You may be interested in

Generally, if you want something changed in Base and you want concrete feedback, it is best to make a PR. From your post, it is unclear what it would improve.

If you have an idea for an improvement, it may be best to experiment in a package first.

I think that Base.isslotfilled is an internal implementation detail — no other code uses it other than a sampler in Random (which a PR would presumably change too).
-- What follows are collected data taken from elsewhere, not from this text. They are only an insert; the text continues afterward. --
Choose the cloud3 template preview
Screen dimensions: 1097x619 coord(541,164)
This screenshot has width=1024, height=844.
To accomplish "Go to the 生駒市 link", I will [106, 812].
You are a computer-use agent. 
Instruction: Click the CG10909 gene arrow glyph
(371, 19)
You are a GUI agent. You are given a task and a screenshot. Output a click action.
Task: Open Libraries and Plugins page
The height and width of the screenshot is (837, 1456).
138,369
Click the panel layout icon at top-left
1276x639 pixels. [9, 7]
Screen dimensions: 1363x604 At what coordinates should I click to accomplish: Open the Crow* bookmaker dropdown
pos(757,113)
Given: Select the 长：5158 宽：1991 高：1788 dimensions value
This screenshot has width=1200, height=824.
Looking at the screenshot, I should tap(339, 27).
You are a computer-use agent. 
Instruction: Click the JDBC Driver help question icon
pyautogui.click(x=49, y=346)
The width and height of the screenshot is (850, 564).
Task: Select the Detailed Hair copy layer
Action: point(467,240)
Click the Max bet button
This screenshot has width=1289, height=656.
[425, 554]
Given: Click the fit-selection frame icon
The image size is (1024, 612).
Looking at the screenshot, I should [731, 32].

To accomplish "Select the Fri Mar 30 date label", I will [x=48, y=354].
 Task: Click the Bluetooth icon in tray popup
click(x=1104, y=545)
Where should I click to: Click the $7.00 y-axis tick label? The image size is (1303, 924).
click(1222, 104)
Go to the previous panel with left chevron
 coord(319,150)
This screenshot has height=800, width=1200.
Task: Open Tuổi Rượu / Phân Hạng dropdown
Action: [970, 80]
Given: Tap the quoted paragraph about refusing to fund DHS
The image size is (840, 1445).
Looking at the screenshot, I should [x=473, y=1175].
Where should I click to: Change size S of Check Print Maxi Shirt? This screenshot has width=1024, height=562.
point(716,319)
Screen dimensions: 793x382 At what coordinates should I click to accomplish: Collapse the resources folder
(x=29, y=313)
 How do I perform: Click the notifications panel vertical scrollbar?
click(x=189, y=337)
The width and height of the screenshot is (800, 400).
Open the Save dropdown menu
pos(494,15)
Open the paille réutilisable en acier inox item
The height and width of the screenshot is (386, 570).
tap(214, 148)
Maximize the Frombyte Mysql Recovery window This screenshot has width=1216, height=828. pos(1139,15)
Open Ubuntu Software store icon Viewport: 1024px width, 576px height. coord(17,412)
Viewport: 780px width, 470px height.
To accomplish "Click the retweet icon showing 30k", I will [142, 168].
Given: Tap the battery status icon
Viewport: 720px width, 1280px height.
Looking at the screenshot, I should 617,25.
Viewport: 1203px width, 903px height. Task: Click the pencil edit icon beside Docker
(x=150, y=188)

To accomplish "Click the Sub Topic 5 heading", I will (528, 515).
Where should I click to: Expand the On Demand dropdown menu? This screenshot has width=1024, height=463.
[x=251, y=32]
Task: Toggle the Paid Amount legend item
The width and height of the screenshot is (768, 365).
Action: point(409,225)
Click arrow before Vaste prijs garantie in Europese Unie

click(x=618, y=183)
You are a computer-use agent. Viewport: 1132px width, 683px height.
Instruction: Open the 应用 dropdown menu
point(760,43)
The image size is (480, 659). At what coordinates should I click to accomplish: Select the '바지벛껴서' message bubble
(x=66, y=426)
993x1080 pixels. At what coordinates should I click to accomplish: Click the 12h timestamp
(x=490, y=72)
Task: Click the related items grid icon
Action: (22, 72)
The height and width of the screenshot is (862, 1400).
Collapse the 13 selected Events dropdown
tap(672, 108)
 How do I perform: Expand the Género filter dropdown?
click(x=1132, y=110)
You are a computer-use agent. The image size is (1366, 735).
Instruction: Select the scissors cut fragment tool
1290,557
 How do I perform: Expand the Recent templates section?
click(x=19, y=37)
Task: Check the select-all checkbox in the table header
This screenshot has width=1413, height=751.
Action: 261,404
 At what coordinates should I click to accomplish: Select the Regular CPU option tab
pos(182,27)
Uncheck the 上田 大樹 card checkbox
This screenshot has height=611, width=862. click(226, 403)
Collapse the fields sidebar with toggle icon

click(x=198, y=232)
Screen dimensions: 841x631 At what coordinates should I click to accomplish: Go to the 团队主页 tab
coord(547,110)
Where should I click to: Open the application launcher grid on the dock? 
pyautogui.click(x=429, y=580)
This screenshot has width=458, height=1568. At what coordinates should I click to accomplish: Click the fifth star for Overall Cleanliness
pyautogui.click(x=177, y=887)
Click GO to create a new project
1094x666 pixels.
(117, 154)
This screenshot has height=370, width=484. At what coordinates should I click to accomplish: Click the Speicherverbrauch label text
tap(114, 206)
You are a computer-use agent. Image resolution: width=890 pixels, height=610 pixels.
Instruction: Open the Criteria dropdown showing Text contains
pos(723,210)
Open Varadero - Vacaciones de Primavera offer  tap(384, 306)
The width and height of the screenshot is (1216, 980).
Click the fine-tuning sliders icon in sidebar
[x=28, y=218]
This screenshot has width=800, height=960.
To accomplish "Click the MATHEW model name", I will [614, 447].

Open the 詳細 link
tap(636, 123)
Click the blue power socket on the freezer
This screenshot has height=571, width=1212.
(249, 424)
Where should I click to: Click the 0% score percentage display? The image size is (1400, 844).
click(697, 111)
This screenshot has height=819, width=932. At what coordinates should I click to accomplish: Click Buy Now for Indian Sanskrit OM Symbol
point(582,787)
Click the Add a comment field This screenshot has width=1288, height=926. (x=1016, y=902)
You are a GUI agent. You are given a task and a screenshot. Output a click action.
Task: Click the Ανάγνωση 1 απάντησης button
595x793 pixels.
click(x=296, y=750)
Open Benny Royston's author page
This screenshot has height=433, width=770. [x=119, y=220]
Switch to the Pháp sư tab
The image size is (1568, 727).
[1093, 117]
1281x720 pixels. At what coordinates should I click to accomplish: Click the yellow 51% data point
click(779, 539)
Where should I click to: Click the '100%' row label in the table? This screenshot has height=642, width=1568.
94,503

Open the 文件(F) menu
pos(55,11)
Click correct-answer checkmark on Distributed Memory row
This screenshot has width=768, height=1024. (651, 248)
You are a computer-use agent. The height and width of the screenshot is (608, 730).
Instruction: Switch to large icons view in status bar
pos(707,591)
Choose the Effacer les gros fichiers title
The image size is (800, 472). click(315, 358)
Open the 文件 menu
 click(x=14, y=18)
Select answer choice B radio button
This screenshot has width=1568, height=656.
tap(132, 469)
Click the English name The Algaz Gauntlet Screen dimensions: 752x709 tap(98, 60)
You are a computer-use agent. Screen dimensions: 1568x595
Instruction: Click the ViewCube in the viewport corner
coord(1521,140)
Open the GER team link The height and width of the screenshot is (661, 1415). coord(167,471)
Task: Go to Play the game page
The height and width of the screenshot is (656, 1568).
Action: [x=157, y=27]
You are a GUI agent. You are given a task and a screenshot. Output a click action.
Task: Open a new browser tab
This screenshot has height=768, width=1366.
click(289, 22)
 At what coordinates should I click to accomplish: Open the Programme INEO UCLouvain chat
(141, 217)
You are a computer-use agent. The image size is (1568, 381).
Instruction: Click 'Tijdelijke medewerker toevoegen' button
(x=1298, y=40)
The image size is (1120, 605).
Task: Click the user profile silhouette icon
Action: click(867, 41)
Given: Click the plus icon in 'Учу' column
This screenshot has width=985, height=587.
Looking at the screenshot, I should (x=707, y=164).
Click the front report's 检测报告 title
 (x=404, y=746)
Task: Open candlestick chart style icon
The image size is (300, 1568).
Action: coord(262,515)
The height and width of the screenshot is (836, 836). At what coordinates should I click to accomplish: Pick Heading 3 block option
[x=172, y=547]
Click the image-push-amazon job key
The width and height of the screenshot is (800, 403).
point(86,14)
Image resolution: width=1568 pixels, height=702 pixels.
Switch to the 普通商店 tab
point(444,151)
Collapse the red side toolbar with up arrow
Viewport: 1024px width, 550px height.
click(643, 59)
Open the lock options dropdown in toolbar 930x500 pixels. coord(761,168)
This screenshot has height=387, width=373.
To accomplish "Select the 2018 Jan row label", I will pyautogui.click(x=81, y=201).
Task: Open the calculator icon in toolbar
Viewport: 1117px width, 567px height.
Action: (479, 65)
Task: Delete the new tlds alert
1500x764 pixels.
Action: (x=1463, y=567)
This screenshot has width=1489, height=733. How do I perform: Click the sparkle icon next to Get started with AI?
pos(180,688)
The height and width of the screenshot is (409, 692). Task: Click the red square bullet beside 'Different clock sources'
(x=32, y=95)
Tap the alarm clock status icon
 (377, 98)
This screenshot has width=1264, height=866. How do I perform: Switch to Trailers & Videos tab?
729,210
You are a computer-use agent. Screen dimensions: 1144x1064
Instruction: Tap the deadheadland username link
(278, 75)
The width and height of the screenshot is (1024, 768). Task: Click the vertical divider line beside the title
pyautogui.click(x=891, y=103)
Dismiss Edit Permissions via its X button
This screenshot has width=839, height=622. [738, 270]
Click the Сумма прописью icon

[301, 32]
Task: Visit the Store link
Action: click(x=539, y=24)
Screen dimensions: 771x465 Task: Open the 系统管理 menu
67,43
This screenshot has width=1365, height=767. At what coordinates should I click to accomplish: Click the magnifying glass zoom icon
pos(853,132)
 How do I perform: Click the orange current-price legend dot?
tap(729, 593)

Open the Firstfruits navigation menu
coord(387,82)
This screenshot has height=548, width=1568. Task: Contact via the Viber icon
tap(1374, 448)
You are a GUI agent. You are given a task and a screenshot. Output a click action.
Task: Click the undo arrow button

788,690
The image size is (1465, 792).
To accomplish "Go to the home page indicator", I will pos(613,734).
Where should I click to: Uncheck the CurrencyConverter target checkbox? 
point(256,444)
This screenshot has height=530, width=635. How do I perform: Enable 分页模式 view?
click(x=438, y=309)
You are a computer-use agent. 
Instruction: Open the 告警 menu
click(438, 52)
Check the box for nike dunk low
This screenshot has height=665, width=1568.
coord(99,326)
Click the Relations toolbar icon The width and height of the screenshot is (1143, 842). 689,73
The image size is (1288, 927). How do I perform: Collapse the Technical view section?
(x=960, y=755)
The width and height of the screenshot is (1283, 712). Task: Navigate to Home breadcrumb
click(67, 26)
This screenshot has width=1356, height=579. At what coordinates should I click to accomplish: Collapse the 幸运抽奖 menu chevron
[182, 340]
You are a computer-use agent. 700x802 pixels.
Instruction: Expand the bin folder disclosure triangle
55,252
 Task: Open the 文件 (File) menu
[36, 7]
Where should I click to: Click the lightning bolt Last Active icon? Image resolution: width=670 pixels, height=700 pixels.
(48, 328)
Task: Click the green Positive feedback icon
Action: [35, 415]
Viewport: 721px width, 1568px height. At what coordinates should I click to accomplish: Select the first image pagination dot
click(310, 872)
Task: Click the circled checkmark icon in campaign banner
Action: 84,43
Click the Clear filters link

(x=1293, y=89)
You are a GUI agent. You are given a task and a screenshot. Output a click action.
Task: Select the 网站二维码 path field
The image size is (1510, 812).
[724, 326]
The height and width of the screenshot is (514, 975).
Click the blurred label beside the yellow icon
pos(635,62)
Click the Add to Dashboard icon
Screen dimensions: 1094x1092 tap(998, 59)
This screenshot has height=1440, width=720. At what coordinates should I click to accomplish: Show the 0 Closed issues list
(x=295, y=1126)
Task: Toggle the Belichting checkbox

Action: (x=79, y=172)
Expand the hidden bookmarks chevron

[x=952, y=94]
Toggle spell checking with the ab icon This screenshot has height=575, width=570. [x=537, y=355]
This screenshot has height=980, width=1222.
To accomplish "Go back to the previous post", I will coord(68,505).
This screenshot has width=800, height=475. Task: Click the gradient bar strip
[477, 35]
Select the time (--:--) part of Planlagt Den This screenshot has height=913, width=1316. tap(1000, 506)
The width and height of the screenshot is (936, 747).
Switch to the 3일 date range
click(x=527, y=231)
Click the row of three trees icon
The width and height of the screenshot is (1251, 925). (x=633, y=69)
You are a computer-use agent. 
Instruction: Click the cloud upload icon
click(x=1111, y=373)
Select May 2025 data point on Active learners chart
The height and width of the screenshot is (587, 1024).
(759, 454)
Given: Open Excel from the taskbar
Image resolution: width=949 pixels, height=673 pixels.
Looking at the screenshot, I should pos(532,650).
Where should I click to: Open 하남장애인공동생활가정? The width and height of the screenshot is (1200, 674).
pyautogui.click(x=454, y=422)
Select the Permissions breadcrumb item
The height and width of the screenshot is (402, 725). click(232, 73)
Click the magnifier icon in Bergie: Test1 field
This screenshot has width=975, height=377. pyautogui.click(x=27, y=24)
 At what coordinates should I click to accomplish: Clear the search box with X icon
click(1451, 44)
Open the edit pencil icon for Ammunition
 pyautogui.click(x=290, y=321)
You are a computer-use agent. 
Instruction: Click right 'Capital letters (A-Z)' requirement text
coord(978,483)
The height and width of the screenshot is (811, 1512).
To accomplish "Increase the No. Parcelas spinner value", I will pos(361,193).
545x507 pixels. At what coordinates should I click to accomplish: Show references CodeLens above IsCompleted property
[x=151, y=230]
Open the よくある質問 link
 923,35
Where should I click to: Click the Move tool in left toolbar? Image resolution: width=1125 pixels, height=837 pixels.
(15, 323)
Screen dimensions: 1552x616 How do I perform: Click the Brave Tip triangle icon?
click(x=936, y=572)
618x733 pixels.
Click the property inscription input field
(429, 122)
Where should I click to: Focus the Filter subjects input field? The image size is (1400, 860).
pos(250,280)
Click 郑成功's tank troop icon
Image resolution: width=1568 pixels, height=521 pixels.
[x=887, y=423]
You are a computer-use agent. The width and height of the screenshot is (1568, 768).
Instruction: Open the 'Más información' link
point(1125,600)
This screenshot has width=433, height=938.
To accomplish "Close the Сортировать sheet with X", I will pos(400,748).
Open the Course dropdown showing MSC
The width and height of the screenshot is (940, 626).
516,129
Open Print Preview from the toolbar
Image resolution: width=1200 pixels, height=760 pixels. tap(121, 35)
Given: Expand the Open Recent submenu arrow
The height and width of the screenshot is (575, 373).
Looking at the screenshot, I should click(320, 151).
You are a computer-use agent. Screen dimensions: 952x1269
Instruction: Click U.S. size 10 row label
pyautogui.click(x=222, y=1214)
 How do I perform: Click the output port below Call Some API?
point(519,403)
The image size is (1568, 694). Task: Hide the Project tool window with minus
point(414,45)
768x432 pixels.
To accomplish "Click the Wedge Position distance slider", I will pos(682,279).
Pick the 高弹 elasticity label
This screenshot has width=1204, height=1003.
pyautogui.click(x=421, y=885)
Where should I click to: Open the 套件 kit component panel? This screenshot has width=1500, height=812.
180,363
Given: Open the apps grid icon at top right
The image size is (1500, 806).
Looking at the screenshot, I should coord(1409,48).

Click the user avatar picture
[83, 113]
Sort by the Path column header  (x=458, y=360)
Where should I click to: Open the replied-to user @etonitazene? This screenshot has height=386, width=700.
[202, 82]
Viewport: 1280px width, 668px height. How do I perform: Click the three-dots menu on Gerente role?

That said, you can’t just rewrite Dict, you need to change specialized the methods that implement various things on Dict.

2 Likes

I should have been more clear, I already made a PR: https://github.com/JuliaLang/julia/pull/37804

The isslotted was part of a problem I had, and I believe I fixed that and all others, just need to add my recent commits to the PR (the point is to get Dict ordered, I thought that part was clear) from my fork here:
https://github.com/JuliaLang/julia/compare/master...PallHaraldsson:master

I did try git push, and got an error as so tried again to my fork. It has some unrelated commits, and I’m just not sure how to pick only some, and forward to my PR.

To apply an individual commit to the branch from your PR, you can do:

git checkout <your branch name>
git cherry-pick <sha of the commit you want>
git push

It is unclear why you want to make Base.Dict ordered, especially given that ordered dicts are available various packages.

If you need an ordered dictionary, why not just use those? Or implement a new one if you think they lack features or could be done better.

3 Likes

For me it would be a quality of life improvement if using an ordered dictionary didn’t require

  • using OrderedCollections
  • Adding OrderedCollections to Project.toml.
  • Adding a compat entry for OrderedCollections to Project.toml.
  • Writing OrderedDict instead of Dict everywhere it’s used. 11 characters instead of 4 do add up in terms of both writing and reading, and has a tendency to run into line length issues.

Naturally this has to be weighed against speed and memory consumption but on balance I have use for insertion order a lot more often than I use dictionaries for anything performance critical.

One use case that is a bit more than a quality of life consideration is the Python interoperability. PyCall automatically converts between Python and Julia dictionaries and since Python these days guarantee insertion order it’s not ideal (*) that it’s lost in translation. It could be argued that PyCall should convert to OrderedDict but I think that’s a bit of a tough sell.

(*) I spent hours yesterday hunting down a bug that turned out to be caused by this.

3 Likes

I would love ordered dicts too. Unordered dicts caused me a lot of pain once because I accidentally iterated over them:

for (features, target) in training_set # a Dict
    train!(...)
end

Then the next Julia version changes the hash and there’s a mysterious change in test-set performance that must be tracked down because of course it could be some genuine bug.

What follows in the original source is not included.